> Problem description: Starting at the line with "Click the toolbar" and going on through the line with "The width and height of the screenshot is (650, 458).", reproduce each line in the records below exactly and nothing more.

> Supplied entries:
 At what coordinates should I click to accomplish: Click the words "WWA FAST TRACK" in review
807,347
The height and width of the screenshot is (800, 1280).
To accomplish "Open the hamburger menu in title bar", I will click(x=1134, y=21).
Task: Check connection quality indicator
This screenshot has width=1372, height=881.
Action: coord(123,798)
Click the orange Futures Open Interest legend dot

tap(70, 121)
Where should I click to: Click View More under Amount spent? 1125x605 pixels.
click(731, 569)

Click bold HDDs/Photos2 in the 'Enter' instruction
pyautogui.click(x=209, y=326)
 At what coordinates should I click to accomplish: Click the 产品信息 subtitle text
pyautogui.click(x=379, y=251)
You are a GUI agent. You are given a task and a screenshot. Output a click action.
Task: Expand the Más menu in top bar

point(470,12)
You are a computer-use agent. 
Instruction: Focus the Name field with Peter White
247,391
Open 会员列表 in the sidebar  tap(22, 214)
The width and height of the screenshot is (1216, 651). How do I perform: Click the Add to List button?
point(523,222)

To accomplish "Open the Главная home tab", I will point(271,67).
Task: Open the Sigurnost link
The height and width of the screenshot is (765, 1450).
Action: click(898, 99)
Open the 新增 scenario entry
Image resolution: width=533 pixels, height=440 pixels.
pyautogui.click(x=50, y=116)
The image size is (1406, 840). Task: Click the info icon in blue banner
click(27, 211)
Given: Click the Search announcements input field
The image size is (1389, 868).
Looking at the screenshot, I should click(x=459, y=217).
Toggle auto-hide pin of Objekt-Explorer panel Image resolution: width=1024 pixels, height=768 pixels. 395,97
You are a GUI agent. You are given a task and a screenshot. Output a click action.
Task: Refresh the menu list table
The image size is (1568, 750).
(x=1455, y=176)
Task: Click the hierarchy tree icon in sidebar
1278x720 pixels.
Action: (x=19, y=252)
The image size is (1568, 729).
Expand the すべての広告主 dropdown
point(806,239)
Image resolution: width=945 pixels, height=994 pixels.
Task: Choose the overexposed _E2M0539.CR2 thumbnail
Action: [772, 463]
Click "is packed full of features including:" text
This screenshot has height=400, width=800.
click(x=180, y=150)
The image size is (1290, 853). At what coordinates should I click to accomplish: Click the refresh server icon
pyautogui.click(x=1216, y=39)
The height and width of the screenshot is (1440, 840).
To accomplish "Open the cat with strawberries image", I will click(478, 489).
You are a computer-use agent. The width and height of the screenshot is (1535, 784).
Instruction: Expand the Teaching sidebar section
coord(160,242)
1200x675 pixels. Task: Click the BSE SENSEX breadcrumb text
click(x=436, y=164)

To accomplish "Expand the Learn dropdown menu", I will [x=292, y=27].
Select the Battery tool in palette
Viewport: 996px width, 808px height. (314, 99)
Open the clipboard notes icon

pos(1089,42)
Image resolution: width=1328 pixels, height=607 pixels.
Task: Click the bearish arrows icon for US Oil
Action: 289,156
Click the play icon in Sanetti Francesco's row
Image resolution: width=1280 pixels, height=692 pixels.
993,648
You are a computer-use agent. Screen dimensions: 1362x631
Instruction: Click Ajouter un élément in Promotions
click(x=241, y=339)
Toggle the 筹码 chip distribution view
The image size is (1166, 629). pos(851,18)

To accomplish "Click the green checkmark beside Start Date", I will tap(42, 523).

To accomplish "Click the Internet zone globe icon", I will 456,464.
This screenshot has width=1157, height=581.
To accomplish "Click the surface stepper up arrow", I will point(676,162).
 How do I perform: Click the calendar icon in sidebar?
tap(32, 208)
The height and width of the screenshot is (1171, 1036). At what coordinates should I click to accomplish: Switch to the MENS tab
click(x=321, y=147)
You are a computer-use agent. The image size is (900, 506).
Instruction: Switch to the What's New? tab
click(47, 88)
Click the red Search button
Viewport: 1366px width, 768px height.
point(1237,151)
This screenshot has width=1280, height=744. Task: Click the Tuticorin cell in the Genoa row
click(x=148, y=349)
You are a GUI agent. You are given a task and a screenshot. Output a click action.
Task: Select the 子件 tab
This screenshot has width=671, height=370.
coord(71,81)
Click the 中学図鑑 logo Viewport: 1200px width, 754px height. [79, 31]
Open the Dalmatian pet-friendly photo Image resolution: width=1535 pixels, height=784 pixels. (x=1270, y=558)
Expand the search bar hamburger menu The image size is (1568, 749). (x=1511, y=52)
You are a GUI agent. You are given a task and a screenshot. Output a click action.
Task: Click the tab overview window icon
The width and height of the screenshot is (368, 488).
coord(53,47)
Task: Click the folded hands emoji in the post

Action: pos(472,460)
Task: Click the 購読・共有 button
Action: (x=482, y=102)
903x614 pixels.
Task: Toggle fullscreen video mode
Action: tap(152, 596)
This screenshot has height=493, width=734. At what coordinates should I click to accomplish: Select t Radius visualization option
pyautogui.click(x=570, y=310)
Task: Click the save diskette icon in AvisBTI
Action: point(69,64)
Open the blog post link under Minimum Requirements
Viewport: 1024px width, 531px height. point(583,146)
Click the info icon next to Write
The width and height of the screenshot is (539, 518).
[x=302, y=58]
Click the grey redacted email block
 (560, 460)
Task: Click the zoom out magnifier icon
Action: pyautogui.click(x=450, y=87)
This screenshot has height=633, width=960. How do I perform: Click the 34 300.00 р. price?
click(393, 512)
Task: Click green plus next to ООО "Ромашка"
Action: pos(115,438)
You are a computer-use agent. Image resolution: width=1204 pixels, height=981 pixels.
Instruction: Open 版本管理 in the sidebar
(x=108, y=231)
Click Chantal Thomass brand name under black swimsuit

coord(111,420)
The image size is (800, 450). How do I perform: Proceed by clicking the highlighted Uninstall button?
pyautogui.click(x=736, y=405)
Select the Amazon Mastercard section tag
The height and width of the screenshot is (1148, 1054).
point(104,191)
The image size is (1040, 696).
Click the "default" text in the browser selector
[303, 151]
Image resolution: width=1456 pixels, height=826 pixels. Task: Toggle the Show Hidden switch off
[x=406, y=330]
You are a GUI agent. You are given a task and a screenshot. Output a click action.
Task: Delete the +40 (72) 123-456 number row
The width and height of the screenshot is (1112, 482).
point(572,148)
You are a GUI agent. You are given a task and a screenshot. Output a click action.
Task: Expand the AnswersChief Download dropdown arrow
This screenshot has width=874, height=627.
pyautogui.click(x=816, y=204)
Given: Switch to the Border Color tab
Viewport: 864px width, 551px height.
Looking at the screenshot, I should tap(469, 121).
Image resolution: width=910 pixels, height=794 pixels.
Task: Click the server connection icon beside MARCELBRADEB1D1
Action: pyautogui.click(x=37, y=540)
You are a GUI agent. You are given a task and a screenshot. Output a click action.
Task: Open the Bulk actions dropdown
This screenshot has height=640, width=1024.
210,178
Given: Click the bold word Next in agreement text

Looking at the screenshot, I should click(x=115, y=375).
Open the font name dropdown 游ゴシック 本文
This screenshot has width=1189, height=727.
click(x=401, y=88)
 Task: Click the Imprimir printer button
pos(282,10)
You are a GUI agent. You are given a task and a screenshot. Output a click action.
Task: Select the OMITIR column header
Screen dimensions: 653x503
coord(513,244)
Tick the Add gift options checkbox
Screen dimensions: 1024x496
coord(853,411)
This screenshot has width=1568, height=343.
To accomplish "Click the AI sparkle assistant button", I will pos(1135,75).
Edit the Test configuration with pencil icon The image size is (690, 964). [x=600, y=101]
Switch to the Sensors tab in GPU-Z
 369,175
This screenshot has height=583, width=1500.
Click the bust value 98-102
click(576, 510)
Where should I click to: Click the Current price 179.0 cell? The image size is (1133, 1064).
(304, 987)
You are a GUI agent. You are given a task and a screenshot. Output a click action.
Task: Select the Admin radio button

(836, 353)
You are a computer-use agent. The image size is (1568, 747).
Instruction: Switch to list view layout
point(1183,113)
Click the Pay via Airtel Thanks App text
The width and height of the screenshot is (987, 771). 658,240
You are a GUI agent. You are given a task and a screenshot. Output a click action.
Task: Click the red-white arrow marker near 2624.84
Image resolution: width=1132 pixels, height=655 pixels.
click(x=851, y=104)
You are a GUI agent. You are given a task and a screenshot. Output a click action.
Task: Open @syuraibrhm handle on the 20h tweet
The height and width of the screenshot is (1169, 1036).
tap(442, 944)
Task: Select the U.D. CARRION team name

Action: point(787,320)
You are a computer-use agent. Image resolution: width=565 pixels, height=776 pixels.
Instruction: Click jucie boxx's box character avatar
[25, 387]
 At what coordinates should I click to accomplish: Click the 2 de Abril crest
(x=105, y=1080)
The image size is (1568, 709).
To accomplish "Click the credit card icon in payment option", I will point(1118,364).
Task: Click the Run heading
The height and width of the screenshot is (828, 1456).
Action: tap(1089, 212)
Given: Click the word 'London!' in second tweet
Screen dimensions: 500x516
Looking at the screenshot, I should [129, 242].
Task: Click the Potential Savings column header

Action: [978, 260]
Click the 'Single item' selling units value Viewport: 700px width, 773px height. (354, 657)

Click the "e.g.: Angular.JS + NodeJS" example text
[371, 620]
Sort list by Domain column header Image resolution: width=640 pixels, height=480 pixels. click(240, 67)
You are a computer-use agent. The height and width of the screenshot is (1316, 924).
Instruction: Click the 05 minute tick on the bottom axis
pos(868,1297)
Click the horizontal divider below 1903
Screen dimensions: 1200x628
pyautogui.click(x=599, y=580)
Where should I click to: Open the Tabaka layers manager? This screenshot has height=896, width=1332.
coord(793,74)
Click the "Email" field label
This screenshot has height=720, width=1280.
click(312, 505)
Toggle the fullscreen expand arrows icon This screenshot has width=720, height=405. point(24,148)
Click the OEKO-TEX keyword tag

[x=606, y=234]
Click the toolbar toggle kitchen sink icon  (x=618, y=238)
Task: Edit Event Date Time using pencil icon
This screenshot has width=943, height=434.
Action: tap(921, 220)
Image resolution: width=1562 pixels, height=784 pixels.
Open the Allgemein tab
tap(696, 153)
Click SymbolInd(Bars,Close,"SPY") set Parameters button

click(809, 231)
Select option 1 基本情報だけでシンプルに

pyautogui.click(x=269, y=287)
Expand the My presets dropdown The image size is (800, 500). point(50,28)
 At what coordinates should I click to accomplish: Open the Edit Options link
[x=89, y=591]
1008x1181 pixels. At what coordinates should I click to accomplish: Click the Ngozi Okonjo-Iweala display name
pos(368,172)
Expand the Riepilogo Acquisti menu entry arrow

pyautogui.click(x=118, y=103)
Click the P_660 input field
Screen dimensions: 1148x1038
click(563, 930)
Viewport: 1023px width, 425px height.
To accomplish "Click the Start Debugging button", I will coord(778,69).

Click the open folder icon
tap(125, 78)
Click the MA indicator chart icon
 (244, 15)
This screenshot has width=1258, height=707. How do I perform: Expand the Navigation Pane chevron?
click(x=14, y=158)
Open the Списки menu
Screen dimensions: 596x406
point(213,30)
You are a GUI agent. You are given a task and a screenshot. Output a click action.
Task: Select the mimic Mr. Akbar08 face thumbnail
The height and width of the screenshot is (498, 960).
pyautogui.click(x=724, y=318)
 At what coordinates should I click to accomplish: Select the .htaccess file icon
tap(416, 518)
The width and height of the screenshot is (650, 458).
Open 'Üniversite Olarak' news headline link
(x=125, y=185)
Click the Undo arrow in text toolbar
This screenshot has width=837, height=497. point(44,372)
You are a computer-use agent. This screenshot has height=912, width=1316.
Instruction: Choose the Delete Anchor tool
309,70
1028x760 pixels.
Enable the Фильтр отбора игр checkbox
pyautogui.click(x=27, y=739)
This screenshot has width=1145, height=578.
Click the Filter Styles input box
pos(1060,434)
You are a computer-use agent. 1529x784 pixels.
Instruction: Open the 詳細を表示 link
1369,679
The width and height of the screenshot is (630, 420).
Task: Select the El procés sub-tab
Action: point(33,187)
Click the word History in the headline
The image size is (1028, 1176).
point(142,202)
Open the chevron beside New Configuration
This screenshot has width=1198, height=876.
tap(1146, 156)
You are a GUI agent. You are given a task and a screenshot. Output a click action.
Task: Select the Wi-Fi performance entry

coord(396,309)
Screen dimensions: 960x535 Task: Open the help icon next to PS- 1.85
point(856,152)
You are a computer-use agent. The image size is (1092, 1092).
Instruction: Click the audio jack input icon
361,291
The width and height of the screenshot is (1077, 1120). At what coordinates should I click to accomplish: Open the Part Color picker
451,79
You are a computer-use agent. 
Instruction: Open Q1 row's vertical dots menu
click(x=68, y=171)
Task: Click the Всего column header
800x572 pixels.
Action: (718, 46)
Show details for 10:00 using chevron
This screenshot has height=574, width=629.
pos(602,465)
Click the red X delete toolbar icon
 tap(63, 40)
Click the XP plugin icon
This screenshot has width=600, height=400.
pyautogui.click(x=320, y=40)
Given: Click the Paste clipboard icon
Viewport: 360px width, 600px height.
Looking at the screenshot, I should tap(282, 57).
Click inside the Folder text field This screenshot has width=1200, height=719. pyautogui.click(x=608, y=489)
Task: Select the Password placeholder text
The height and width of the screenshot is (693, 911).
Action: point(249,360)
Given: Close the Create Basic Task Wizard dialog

> Response area:
Click the toolbar toggle kitchen sink icon  (x=618, y=238)
Task: Edit Event Date Time using pencil icon
This screenshot has width=943, height=434.
Action: tap(921, 220)
Image resolution: width=1562 pixels, height=784 pixels.
Open the Allgemein tab
tap(696, 153)
Click SymbolInd(Bars,Close,"SPY") set Parameters button

click(809, 231)
Select option 1 基本情報だけでシンプルに

pyautogui.click(x=269, y=287)
Expand the My presets dropdown The image size is (800, 500). point(50,28)
 At what coordinates should I click to accomplish: Open the Edit Options link
[x=89, y=591]
1008x1181 pixels. At what coordinates should I click to accomplish: Click the Ngozi Okonjo-Iweala display name
pos(368,172)
Expand the Riepilogo Acquisti menu entry arrow

pyautogui.click(x=118, y=103)
Click the P_660 input field
Screen dimensions: 1148x1038
click(563, 930)
Viewport: 1023px width, 425px height.
To accomplish "Click the Start Debugging button", I will coord(778,69).

Click the open folder icon
tap(125, 78)
Click the MA indicator chart icon
 (244, 15)
This screenshot has width=1258, height=707. How do I perform: Expand the Navigation Pane chevron?
click(x=14, y=158)
Open the Списки menu
Screen dimensions: 596x406
point(213,30)
You are a GUI agent. You are given a task and a screenshot. Output a click action.
Task: Select the mimic Mr. Akbar08 face thumbnail
The height and width of the screenshot is (498, 960).
pyautogui.click(x=724, y=318)
 At what coordinates should I click to accomplish: Select the .htaccess file icon
tap(416, 518)
The width and height of the screenshot is (650, 458).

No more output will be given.